Public lecture highlights the relationship between the immune system and brain development
19 Mawrth 2018
Dr Staci Bilbo, Director of Research at Harvard University's Lurie Center for Autism, delivered a talk on how microglia and other immune processes might hold the key to understanding brain development and potential causes for disorders like autism.
Introducing the talk, Dr Bilbo used the example of stress as a cause of disease, demonstrating the link between the brain and the immune system, and how psychological stresses impact its function.
Dr Bilbo went on to explain, “What’s less obvious is that the immune system is critical to how the brain works, for example being ill can impact on mood and cognition.
“Both systems are inextricably linked and dependent on each other to function and this has implications for the diseases we are developing cures for.
“None of us arrive at particular disease state or illness out of nowhere. Even disorders that affect us very late in life, like Alzheimer’s, have their origins very early on. So understanding how the immune system is impacted very early in life has implications on how organism functions and develops throughout life.”
Microglia
A focal point of the talk was microglia. Dr Bilbo explained how microglia don’t come from the same neural tissue as other cell types. Instead of proliferating from the neural tube, microglia come from the foetal yolk sac and invade the developing nervous system. By birth, microglia have spread throughout the entire central nervous system to become permanent residents. These are not only immune cells which play host defence roles in the brain; they are also critical for normal brain development.
“This is occurring during this time called Primitive Haematopoiesis. All the immune cells of the body come from foetal yolk sac early in development. All tissues in the body will receive their own resident populations of macrophages; the liver, kidney, gut and brain for example. However, the brain is unique because the blood-brain barrier then closes.
“We now know that there’s no continual replenishment from the periphery. The turnover of cells is very slow, in a human brain they live for about two decades. In the absence of trauma to the blood-brain barrier, you’re not getting any new ones. The ones you get early in life are for rest of your life. So it’s interesting to think about whether events that happen early in life impact the function of these cells long term.
Dr Bilbo remarked, “The big questions of my lab are determining what the long-term implications this has for neurological disorders.
“There is evidence in different fields that inflammation occurring during development through many different means can increase the risk of disorders such as autism, schizophrenia, cerebral palsy, cognitive disorders, mood disorders and many more.”
Environmental factors and autism spectrum disorder
The impact of air pollution and other environmental factors on cells and the way the brain develops are especially relevant today.
Dr Bilbo examined how these different factors contribute to the risk of autism.

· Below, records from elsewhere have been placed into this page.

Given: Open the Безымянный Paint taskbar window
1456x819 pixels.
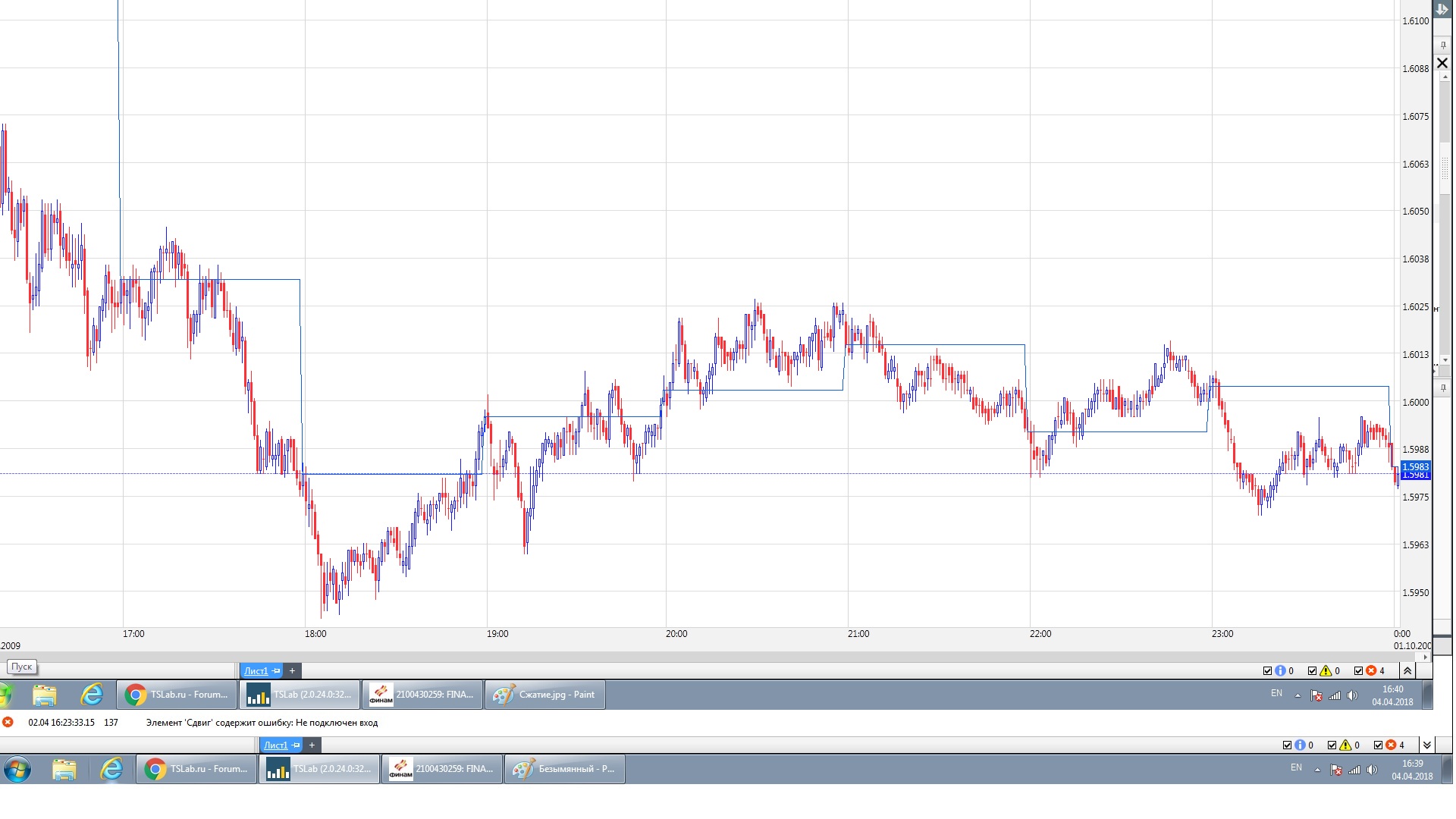Looking at the screenshot, I should click(564, 769).
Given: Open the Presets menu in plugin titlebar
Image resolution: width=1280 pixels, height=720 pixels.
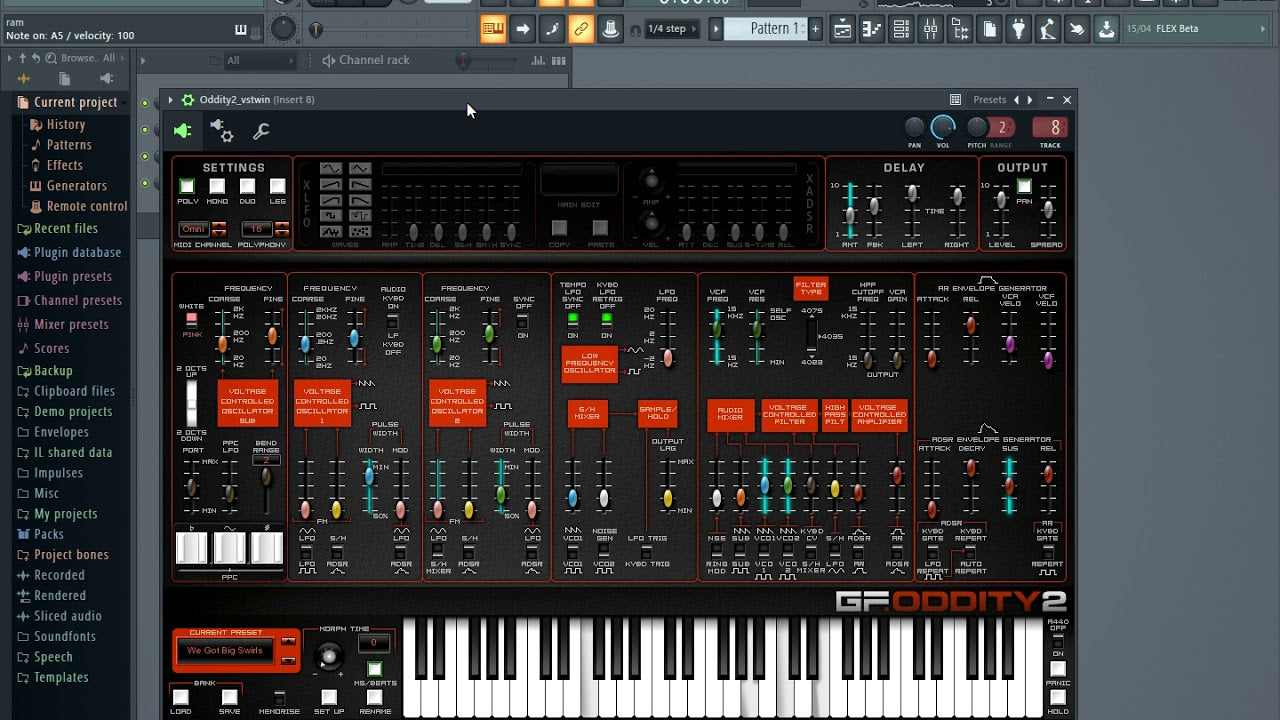Looking at the screenshot, I should tap(989, 100).
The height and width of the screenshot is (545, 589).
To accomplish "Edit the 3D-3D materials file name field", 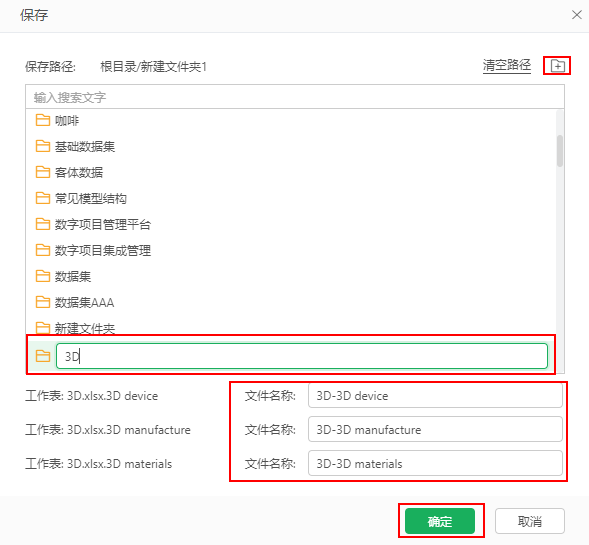I will tap(435, 463).
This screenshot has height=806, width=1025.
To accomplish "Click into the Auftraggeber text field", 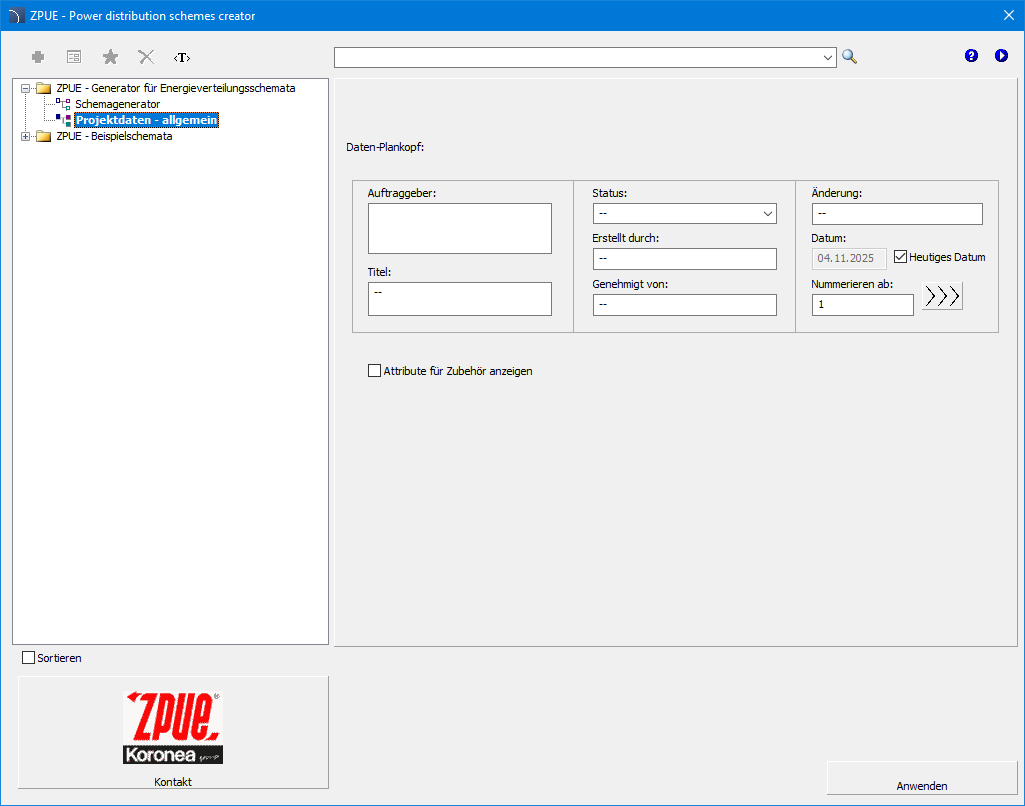I will 459,228.
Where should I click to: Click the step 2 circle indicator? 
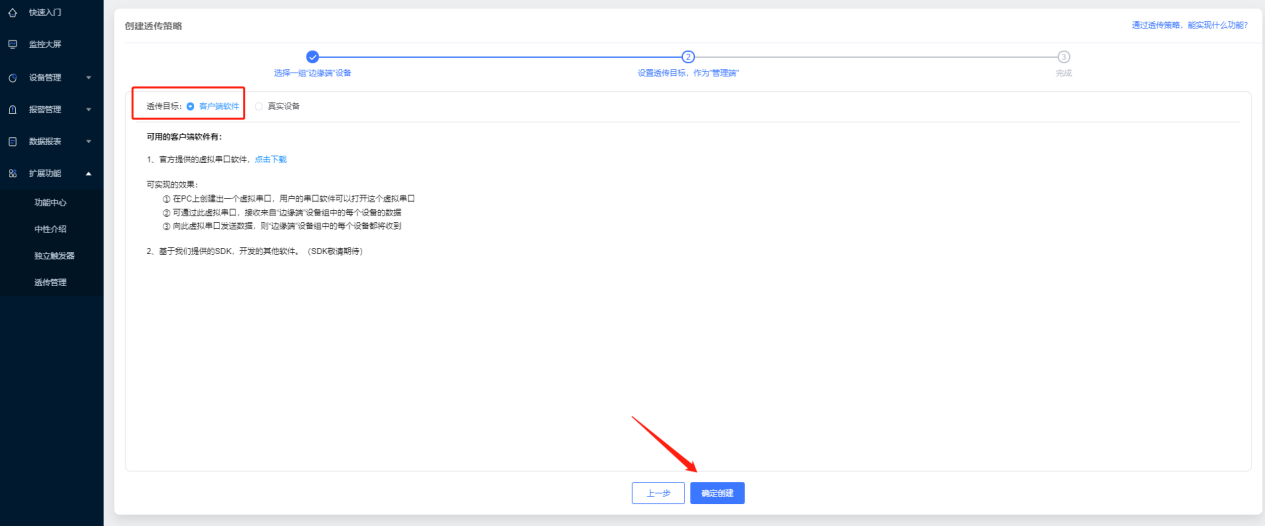(x=688, y=57)
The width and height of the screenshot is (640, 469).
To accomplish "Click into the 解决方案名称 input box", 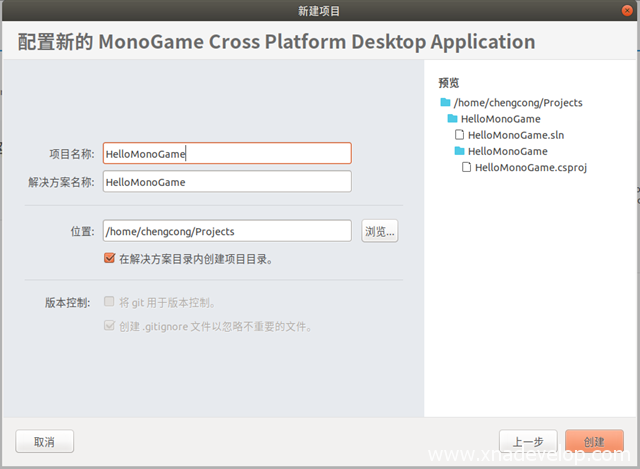I will click(x=226, y=181).
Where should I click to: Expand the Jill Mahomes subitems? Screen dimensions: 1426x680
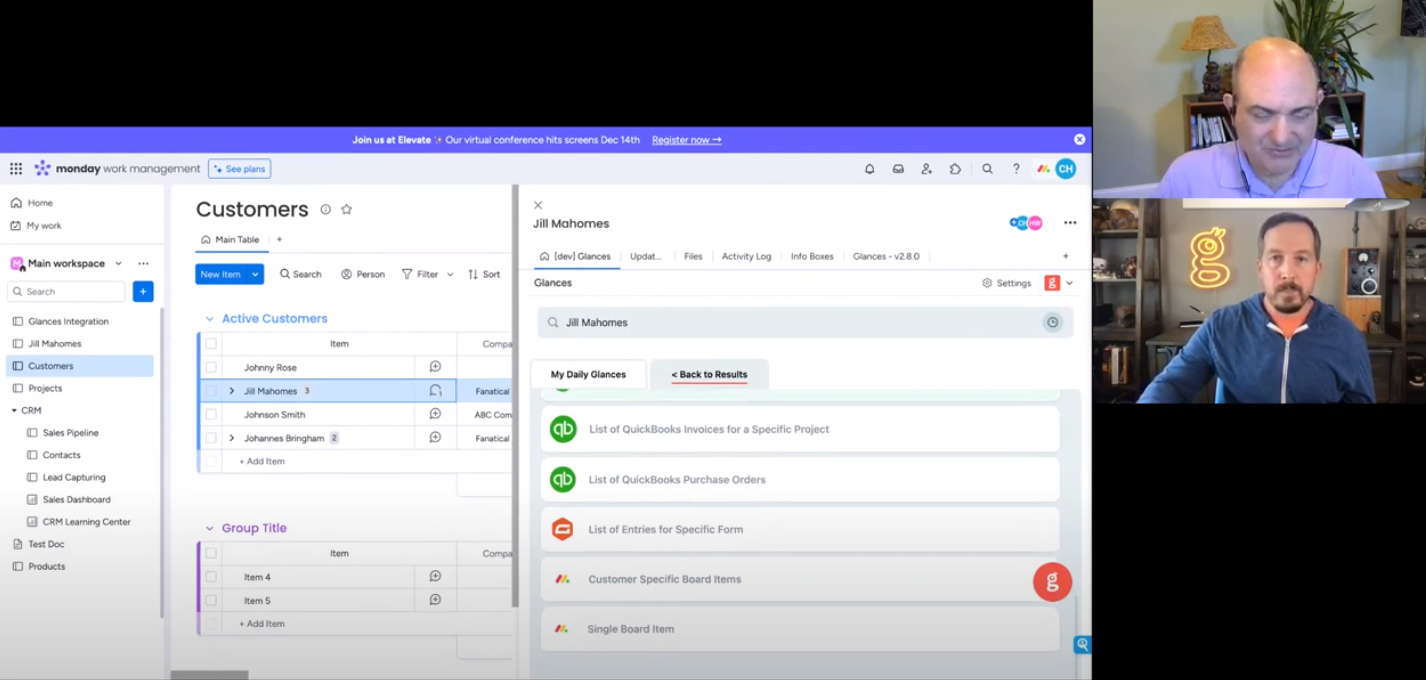pyautogui.click(x=231, y=391)
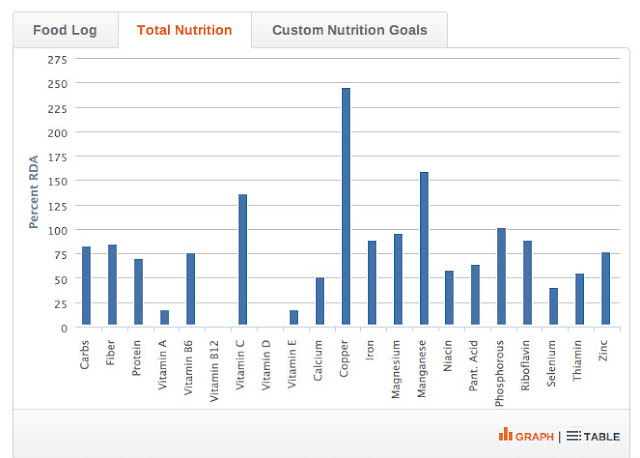The width and height of the screenshot is (640, 458).
Task: Click the Copper bar in chart
Action: [x=346, y=206]
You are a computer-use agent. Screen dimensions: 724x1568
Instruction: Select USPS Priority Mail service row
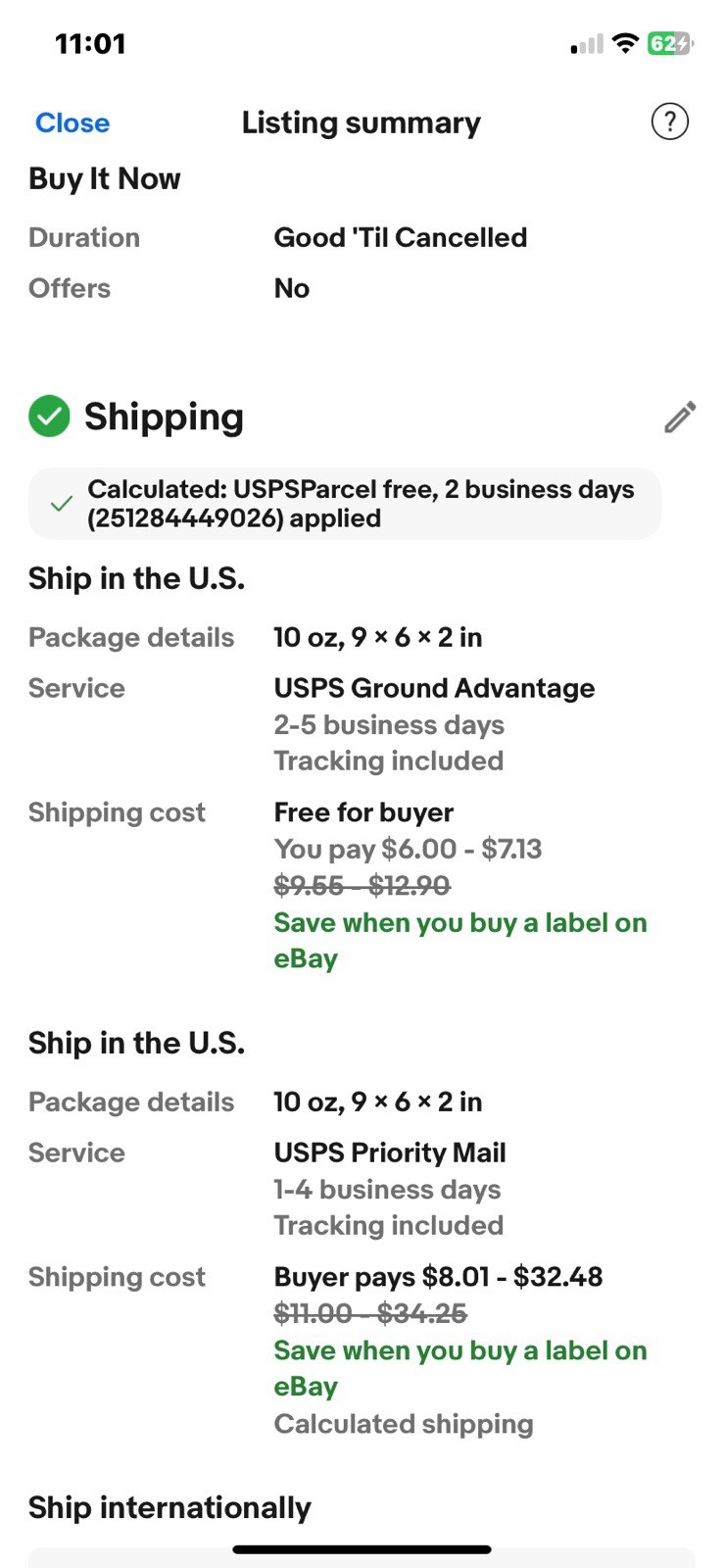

She explained, “We know there’s a large genetic component but we know also that doesn’t account for all of it. There exists a large unexplained portion of risk resulting in disorder.
“Air pollution has increasingly been pointed to as one of the strongest epidemiological links to autism. People in the field are increasingly interested in the role of environmental factors and their link with inflammation. There exists an increasingly recognised immune abnormality in a significant subset of individuals with autism."
Air pollution is a pervasive problem around the world, with estimates that 92% of the world population live in areas that exceed safe air quality limits and pollution is now the third leading cause of mortality worldwide.
Dr Bilbo conducted a study mimicking air pollution with diesel exhaust particles (DEP) given to female mice throughout pregnancy. The results established links between prenatal DEP exposure and altered microglial colonisation and activation in the developing male brain.
“The cortical volume initially increased then decreased later in life in DEP exposed males only, similar to some observations in autism.”
Autism is a behaviourally defined disorder that has to show the core characteristics of social deficits, language impairment and repetitive behaviours in order to be diagnosed.
Dr Bilbo stated, “There are hundreds of genes and dozens of environmental factors implicated in autism; each alone only weakly predicts autism. One factor alone cannot explain it.
“Juvenile males exposed to DEP and maternal stressors showed social deficits, anxiety problems and cognitive deficits. The working hypothesis is that these two environmental hits potentially converge onto microglia to change the way the brain develops and underlie these behaviours.”
What now?
Early life events that impact the immune system can profoundly impact adult behaviour and physiology. The consequences of early life immune activation depend on an interaction with the later life environment as well.
In terms of attempting to intervene later, Dr Bilbo adds, “To answer this question we need to look beyond the brain. We know that brain disorders are often whole body disorders. This is especially true in autism. Many individuals present problems with digestion which contributes to behaviour. Looking at how changes in the gut, for example, might be changing behaviour and the potential for intervention.
“We know that microbiota in the gut is impacting the microglia in the brain - is this a window to what’s happening in the brain? Can we intervene?”
The talk was part of the Raymond and Beverly Sackler Foundation Distinguished Lecture in Neuroscience in honour of Professor Sir Keith Peters lecture series.